Search Unity

  1. Welcome to the Unity Forums! Please take the time to read our Code of Conduct to familiarize yourself with the forum rules and how to post constructively.

Question Is there any way to train models iteratively one-by-one?

Discussion in 'ML-Agents' started by xileFlex, Feb 10, 2023.

  1. xileFlex


    Oct 27, 2022
    USING ML-AGENTS(2.0.1)

    I am currently working on a project including two agents that work adversarially with each other. One agent works on generating the level while the other is trying to solve the level.

    Currently when I run a new training session, both models train in sync but the only one that learns and completes episodes is the solver because it's constantly trying new things whereas the level generator only completes an episode if the solver has progressed. So it takes a long time for the solver to train enough to progress and therefore the generator doesn't really get to do much. (The cumulative reward also get messed up for the generator as it doesn't have much chance to complete episodes).

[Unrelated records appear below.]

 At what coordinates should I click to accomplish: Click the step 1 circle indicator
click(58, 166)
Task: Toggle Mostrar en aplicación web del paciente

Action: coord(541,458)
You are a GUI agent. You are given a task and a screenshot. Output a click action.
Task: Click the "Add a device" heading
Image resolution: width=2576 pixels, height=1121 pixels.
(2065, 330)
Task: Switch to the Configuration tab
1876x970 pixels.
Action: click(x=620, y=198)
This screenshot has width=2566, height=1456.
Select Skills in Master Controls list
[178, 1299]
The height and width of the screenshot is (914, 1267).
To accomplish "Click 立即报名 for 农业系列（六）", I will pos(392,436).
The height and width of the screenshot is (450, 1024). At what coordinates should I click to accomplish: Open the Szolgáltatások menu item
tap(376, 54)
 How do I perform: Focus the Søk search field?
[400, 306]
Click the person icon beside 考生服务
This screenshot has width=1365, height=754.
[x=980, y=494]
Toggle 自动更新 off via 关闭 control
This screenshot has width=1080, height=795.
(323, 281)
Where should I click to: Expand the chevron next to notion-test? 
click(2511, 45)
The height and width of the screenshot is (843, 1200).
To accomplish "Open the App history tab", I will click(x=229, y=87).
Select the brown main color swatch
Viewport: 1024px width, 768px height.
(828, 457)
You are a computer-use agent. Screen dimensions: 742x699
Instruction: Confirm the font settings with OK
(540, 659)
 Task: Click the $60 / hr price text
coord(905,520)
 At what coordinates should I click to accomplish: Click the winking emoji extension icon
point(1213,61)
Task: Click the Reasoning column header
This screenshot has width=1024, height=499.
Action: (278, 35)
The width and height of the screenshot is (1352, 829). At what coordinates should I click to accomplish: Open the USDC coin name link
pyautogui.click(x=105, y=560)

    Therefore I would like to find a way to pause the training for the generator until the solver manages to progress and once the solver progresses, resume training for the generator and then pause it again once more of the level has been made.

    Is there any established way of doing this type of pause/resume training where I freeze one model and then unfreeze when I need it?

    I have seen that people do SetActive(true) or SetActive(false) for preventing a model from running which I haven't tried yet however I'm not sure if that restarts the training or hinders it in any way.

    Another solution I could think of is heavily increasing the reward for the model that doesn't complete many episodes and possibly reducing the gamma hyperparameter for more impactful responses and focus on short term reward?

    I would love to hear anyones thoughts on this problem and if anyone has some innovative solutions that have gone over my head.

    (Both models are running on default hyperparameters at the moment and I have only worked on reward scaping so far).